Selesai menyiapkan semua yang dirasa perlu baginya, ia pun mencari sosok gadis yang sedang duduk di depan halaman rumah yang menghadap ke jalanan sepi di area suburban. Meskipun hanya disoroti oleh lampu jalan yang tidak begitu terang namun tempat tersebut mampu memberikan kedamaian bagi para penghuninya. Tampaknya gadis itu sedang begitu menikmati kegiatan bersantainya dengan menatap panorama jalanan yang terhubung dengan perkotaan yang terlihat berkilau dengan lampu kerlap kerlip yang berwarna warni. Pemandangan yang hampir sama dengan yang terakhir kali dilihatnya dari balkon kamarnya dua tahun yang lalu namun kali ini dari arah dan posisi yang berbeda. Jika dua tahun yang lalu ia hanya melihatnya dari kejauhan dan dari atas rumahnya, maka kali ini ia bisa melihat keindahan kota tersebut dari jarak yang lebih dekat dan secara horizontal. Jarang ia melihat orang yang berlalu lalang di depan rumah tapak tersebut, sehingga ia merasa aman dan nyaman jika hanya untuk sekedar duduk bersantai ria seperti yang biasa dilakukannya di balkon kamar. Ketika sedang asiknya melamun, gadis itu merasakan tiba – tiba ada sepasang tangan pria yang telah menutupi kedua matanya dari belakang.

"Robin…"

"Lagi – lagi melamun. Masih kepikiran mama? Kangen? Mau jenguk beliau gak? Udah dua tahun kamu belum pernah mengunjunginya bukan?"

"Kangen, tapi kalo orang itu masih ada di dalam aku gak akan pernah sudi menginjakkan kaki lagi ke sana."

"Kalo pria itu gimana? Apa kamu masih merindukannya?"

"Jade maksudmu? Entahlah. Aku sendiri juga gak yakin sama perasaanku."

"Apa kamu mencintai dia?"

"Apa? Itu konyol Rob, mustahil aku mencintai kakakku sendiri. Aku cuma menganggapnya sebagai seorang kakak, gak lebih. Kenapa kamu bisa berpikiran seperti itu?"

"Gak ada yang salah kan kalo kamu ternyata mencintai dia? Kalian kan bukan saudara kandung. Pernikahan mama kamu dengan orang itu pun adalah sebuah tragedi yang dipaksakan, jadi gak ada jaminan kedepannya kalo kamu akhirnya menyadari bahwa kamu ternyata memiliki perasaan yang sama dengan dia."

"Gak mungkin Rob. Apalagi setelah apa yang dia lakukan terhadapku. Aku udah benci banget sama dia. Oh ya, gimana? Udah ada kabar belum mengenai keberadaan Paman James?"

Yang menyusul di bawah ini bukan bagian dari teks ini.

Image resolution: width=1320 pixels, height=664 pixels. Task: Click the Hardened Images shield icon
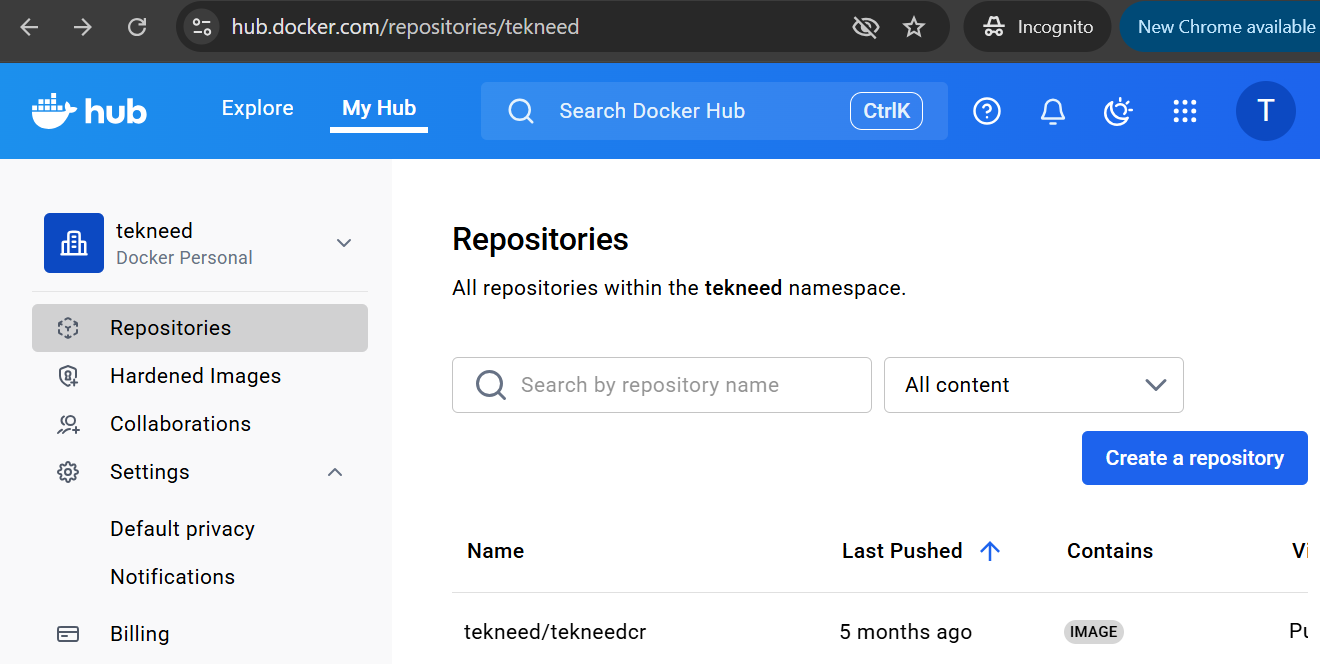68,375
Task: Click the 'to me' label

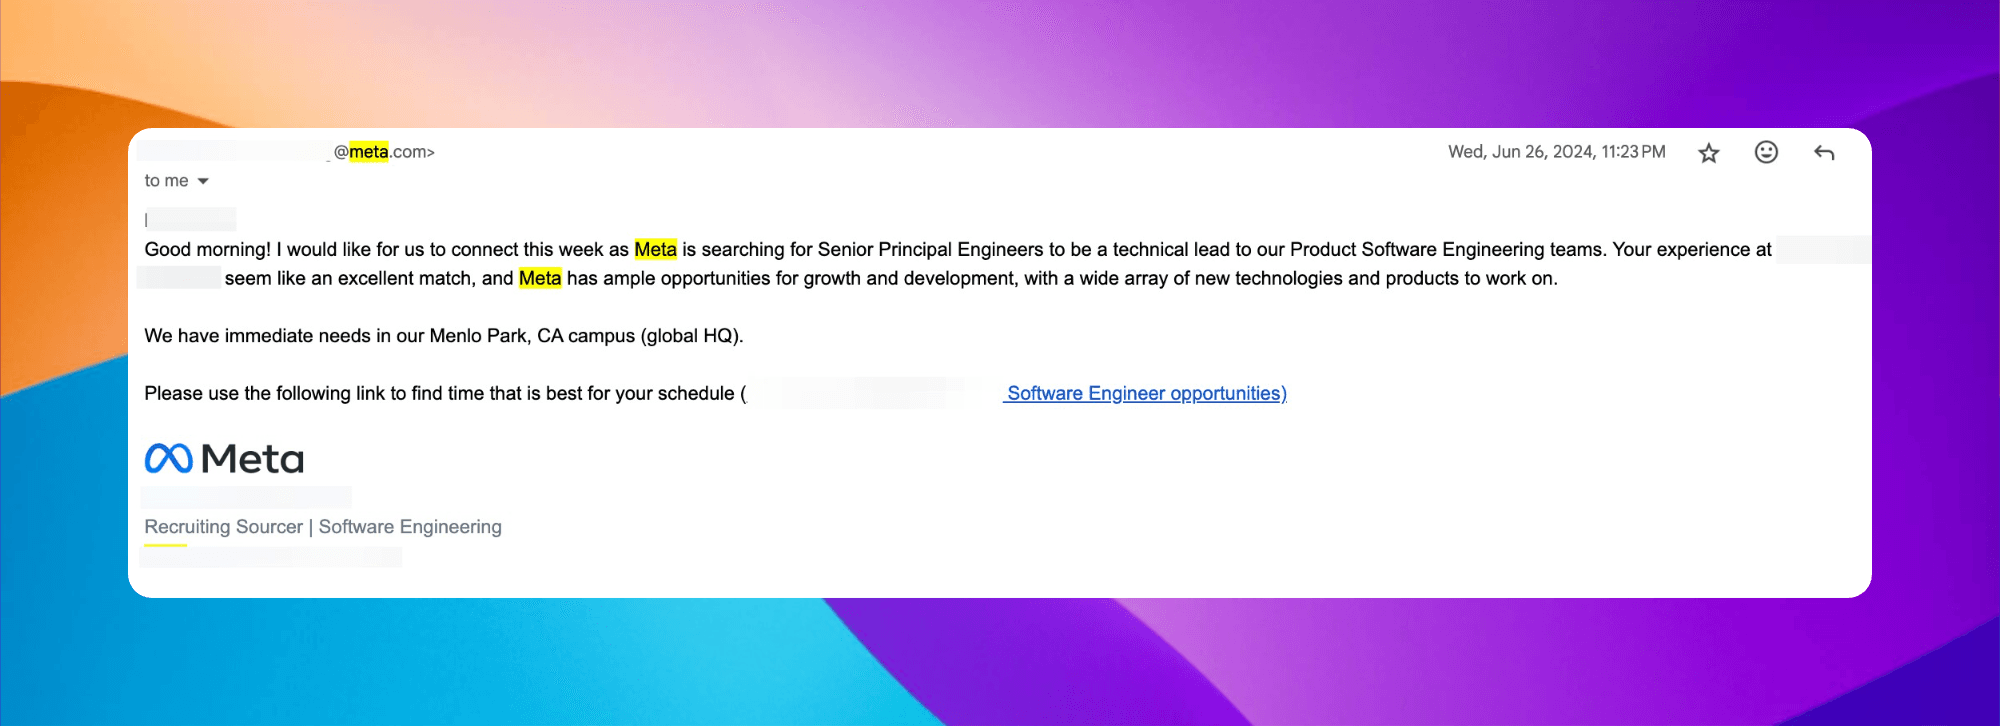Action: 166,181
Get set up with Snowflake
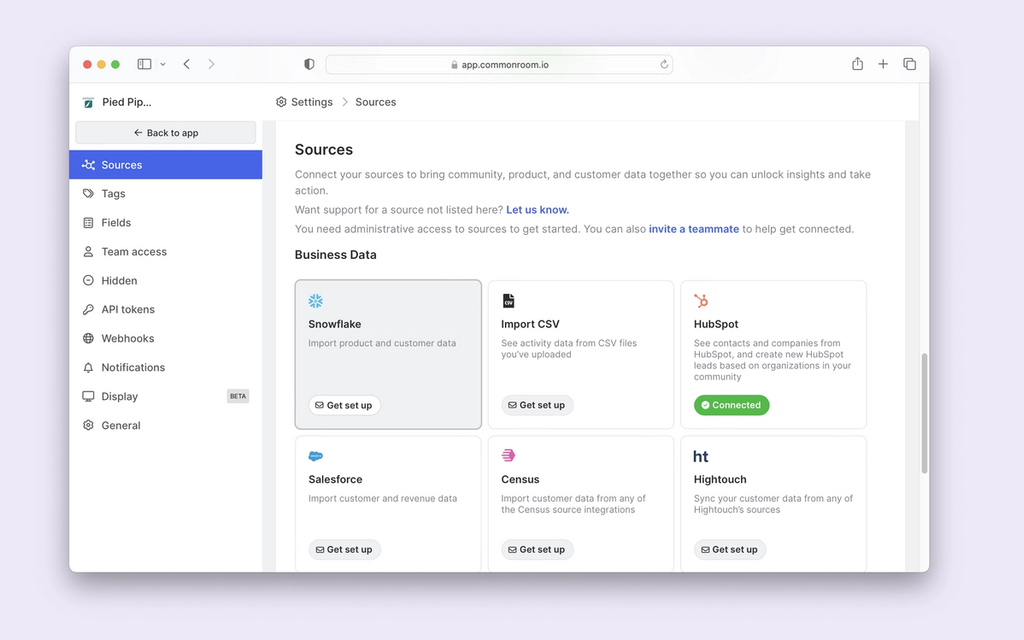The image size is (1024, 640). point(344,405)
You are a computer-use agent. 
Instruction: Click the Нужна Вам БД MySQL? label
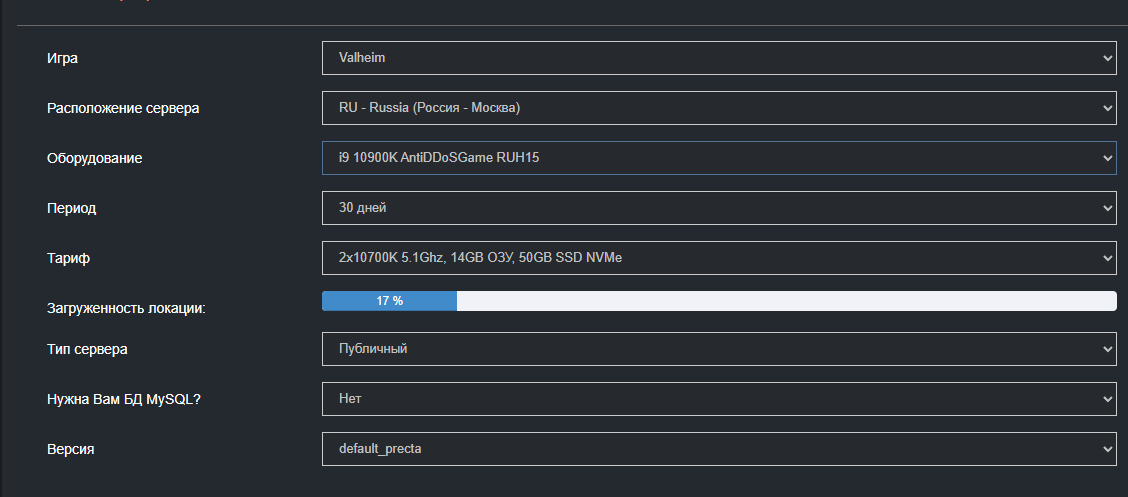tap(122, 399)
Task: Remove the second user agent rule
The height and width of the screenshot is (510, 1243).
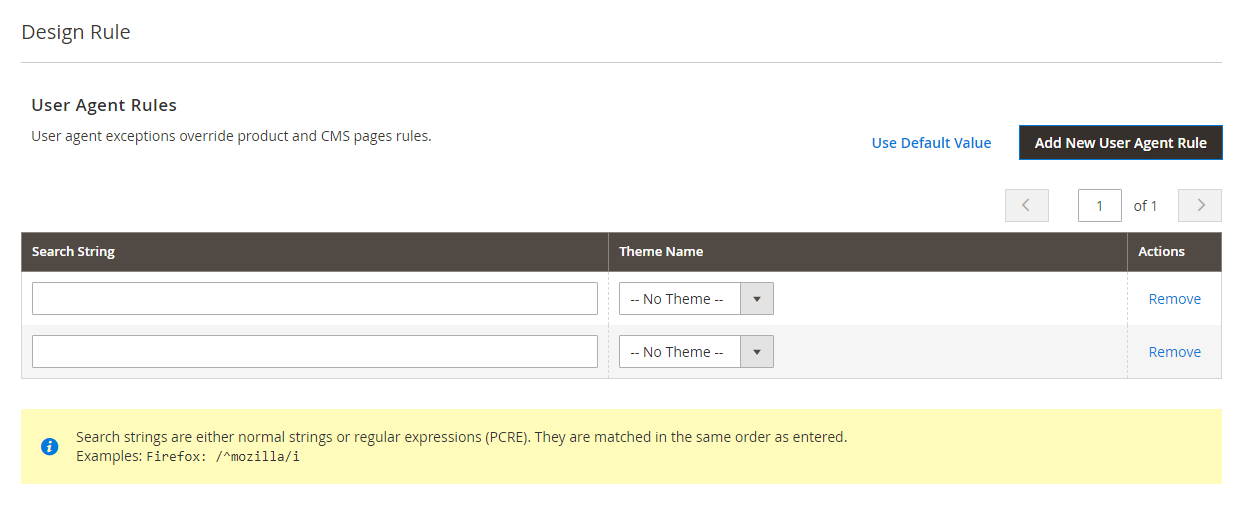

"Kabar terakhir yang kudapatkan bahwa pamanmu itu menghilang ketika mengalami kecelakaan naas di Paris bersama dengan orang itu. Dan setelah itu, semua seakan berhenti dan gak ada lagi kabar kelanjutannya. Aku udah mencarinya ke seluruh sumber pemberitaan dan pusat informasi tapi gak ada lagi kabar setelah itu, bahkan orang itu juga munculnya tiba – tiba kan? Jadi kesimpulanku, apapun yang terjadi terhadap pamanmu itu, hanyalah dirinya sendiri dan orang itu yang mengetahuinya. Untuk itulah kita harus berhati – hati menghadapi orang itu, aku gak mau kamu gegabah karna yang kita hadapi ini adalah seorang psikopat, bukan orang sembarangan. Bahkan orang sejenius paman dan ayahmu berakhir ditangannya."

"Iya bawel. Tapi kalo ada kabar selanjutnya lagi tolong segera kabari aku. Aku benar – benar membutuhkan penjelasan dari pamanku itu andai benar beliau masih hidup."

"Pasti. Ya udah sekarang kita makan malam dulu. Aku udah mempersiapkan sesuatu untukmu."

"Hmmm…Apa?"

"Ada deh…Makanya liat dulu ke dalam."

Tiba – tiba saja dari belakang Robin telah mengambil sepotong kain untuk menutup kedua mata gadis itu hingga membuatnya begitu kaget dan panik, lalu Robin segera membawanya menuju ke ruang yang telah dipenuhi oleh dekorasi dan pernak pernik seadanya dan ketika ia kembali melepaskan ikatan kain dari mata gadis itu, tiba – tiba sebuah suara confetti popper yang bagaikan suara ledakan pistol segera memenuhi ruangan hingga membuat Jantung Ivory serasa hampir terlepas dari tempat persembunyiannya ketika ia mendengar suara confetti tersebut. Ia begitu kaget karena mengira bahwa pria tersebut memiliki niat jahat untuk membunuhnya. Seluruh ruangan seketika telah dipenuhi oleh berbagai pernak pernik kertas kecil yang berwarna warni dan mengotori seisi ruangan dalam hitungan detik.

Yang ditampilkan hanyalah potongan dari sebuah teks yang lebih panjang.